If you reduce the amount of MSR held as investments by IMBs, then you necessarily must reduce operating leverage and profitability. Since debt, not equity, is the primary means of financing most IMBs, less collateral means less lending. As you reduce leverage and profits at IMBs, and of course assets, the willingness of lenders to extend credit to IMBs will also fall.
If the Ginnie Mae rule goes forward, we can expect adverse ratings actions by Moody’s and the other credit agencies. This will start a spiral of downgrades and default events for some significant Ginnie Mae issuers and servicers.
Strangely, the FAQs and the Ginnie Mae proposal give relatively positive treatment to excess servicing strip transactions, even though ESS is one of the most pressing risks to issuers and Ginnie Mae during a period of rising loan delinquency. Ginnie Mae states:
“As a result of the RFI process in 2021, Ginnie Mae received comments suggesting that the sale of ESS should result in capital relief. Considering these legitimate comments, Ginnie Mae reduced the RBCR requirement to 6% from 10% and have committed to further investigation of potential future capital relief.”

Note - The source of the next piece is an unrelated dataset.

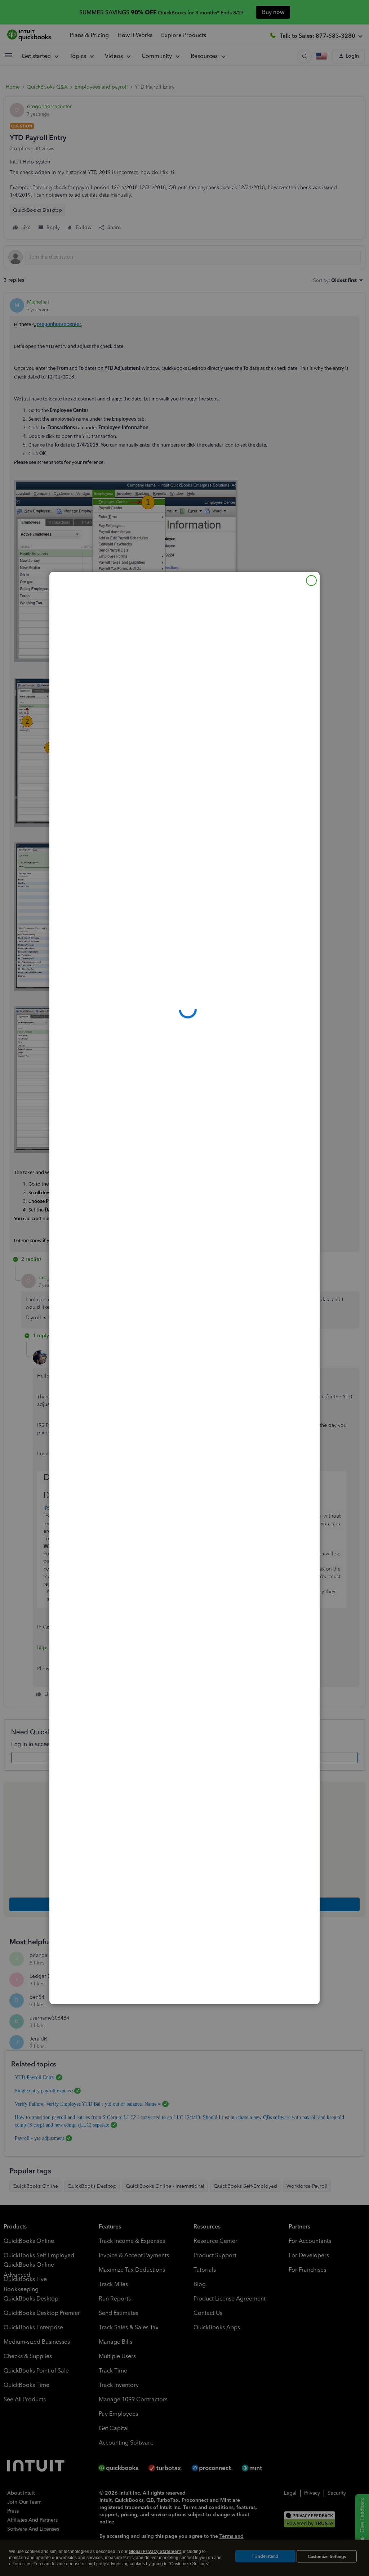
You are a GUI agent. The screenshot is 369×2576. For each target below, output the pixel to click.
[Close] (311, 580)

Frankly, this writer and many others believe that the concession by Ginnie Mae to accommodate ESS transactions was a serious mistake. The idea that a fund or REIT that buys ESS will support loss mitigation activities down the road ought to be rejected by Ginnie Mae out of hand.
When an issuer sells off part of the servicing strip for an upfront payment, the proceeds are used to buy more MSR or cover other expenses. But the future income from the ESS is gone and will not be available to fund loss mitigation activities — regardless of what the contact of sale or agreement with Ginnie Mae may state.
To encourage ESS transactions, but not allow unsecured debt to be counted towards adjusted net worth, is a serious error in credit risk methodology. A far better approach, which this writer discussed with former FHA Commissioner David Stevens in an interview in The Institutional Risk Analyst, would be to simply raise the net worth requirement to 10% for larger issuers, but give credit for excess servicing and unsecured debt.
The FAQs state: One of Ginnie Mae’s statutory purposes is to “provide stability in the secondary market for residential mortgages.” If, as seems likely, Ginnie Mae refuses to make substantive changes in the issuer eligibility proposal, we should expect to see large blocks of Ginnie Mae MSRs put up for sale before year end.
In the event, MSR prices will fall, bank lenders to government issuers will step back, and the government loan market will start to implode. By then, any accommodation that Ginnie Mae is willing to make to address industry concerns will be too little too late. The damage will be done.